PROBLEM
Put the material from the line containing "For every named target in this 271×1088" through the line containing "Sandals / サンダル・Mules / ミュール (49, 853)", both included, into a Markdown table with the columns No. and Text. Give each line its own numbered row and skip any blank lines.

MATERIALS PROVIDED
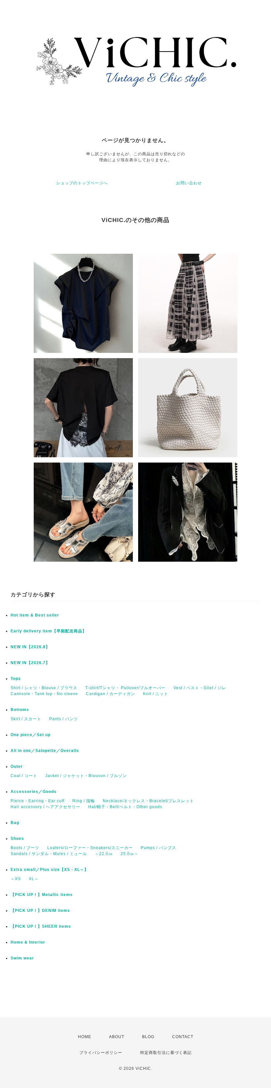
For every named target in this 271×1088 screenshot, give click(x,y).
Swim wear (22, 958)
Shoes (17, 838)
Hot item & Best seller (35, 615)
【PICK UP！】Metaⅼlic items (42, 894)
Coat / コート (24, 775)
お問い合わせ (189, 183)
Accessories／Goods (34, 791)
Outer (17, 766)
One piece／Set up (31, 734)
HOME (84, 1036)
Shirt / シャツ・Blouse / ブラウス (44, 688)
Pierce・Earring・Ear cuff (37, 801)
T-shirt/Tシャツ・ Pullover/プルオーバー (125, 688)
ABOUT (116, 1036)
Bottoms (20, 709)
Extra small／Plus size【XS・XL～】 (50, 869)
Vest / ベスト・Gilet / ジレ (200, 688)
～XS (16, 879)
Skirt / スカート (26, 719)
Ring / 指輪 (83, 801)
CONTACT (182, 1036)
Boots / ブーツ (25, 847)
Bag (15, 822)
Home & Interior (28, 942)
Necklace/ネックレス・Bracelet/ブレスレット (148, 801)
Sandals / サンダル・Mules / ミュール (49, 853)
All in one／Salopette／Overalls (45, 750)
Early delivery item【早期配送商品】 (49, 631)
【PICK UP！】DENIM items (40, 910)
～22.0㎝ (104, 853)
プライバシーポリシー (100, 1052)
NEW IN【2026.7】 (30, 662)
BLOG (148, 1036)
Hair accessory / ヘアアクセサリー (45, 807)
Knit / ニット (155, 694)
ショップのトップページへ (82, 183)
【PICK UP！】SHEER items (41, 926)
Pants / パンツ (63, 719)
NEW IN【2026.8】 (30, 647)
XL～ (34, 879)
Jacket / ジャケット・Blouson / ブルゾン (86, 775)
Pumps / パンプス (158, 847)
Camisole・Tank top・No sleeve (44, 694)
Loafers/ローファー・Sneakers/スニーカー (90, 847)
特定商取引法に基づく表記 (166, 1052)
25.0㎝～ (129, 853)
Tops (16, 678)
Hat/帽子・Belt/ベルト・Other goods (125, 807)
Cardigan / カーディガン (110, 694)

---

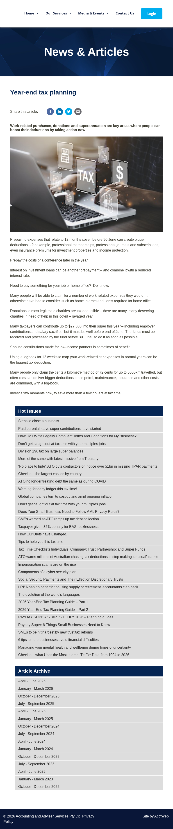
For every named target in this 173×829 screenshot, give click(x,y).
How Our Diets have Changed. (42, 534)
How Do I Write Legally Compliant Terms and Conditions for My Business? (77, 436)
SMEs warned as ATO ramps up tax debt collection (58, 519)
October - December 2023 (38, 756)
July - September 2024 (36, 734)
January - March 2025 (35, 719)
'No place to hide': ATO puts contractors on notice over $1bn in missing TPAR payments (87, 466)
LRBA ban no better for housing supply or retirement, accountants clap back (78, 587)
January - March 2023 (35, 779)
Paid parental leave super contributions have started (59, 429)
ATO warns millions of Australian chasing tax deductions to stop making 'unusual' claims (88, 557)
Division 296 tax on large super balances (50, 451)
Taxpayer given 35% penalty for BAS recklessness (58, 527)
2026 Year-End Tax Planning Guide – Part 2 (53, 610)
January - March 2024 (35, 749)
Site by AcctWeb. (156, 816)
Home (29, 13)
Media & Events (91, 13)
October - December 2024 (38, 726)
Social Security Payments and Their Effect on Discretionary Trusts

---

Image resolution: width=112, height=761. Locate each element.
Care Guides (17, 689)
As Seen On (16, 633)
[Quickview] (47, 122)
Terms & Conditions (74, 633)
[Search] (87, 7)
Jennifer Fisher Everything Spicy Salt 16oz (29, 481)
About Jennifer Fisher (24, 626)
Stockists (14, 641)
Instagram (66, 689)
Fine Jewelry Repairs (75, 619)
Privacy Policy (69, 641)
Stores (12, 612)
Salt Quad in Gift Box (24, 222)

WRITTEN ANSWER
| No. | Text |
|---|---|
| 1 | For every named target in this 271×1088 screenshot, give click(x,y). |
| 2 | Swim wear (22, 958) |
| 3 | Shoes (17, 838) |
| 4 | Hot item & Best seller (35, 615) |
| 5 | 【PICK UP！】Metaⅼlic items (42, 894) |
| 6 | Coat / コート (24, 775) |
| 7 | お問い合わせ (189, 183) |
| 8 | Accessories／Goods (34, 791) |
| 9 | Outer (17, 766) |
| 10 | One piece／Set up (31, 734) |
| 11 | HOME (84, 1036) |
| 12 | Shirt / シャツ・Blouse / ブラウス (44, 688) |
| 13 | Pierce・Earring・Ear cuff (37, 801) |
| 14 | T-shirt/Tシャツ・ Pullover/プルオーバー (125, 688) |
| 15 | ABOUT (116, 1036) |
| 16 | Bottoms (20, 709) |
| 17 | Extra small／Plus size【XS・XL～】 (50, 869) |
| 18 | Vest / ベスト・Gilet / ジレ (200, 688) |
| 19 | ～XS (16, 879) |
| 20 | Skirt / スカート (26, 719) |
| 21 | Ring / 指輪 (83, 801) |
| 22 | CONTACT (182, 1036) |
| 23 | Boots / ブーツ (25, 847) |
| 24 | Bag (15, 822) |
| 25 | Home & Interior (28, 942) |
| 26 | Necklace/ネックレス・Bracelet/ブレスレット (148, 801) |
| 27 | Sandals / サンダル・Mules / ミュール (49, 853) |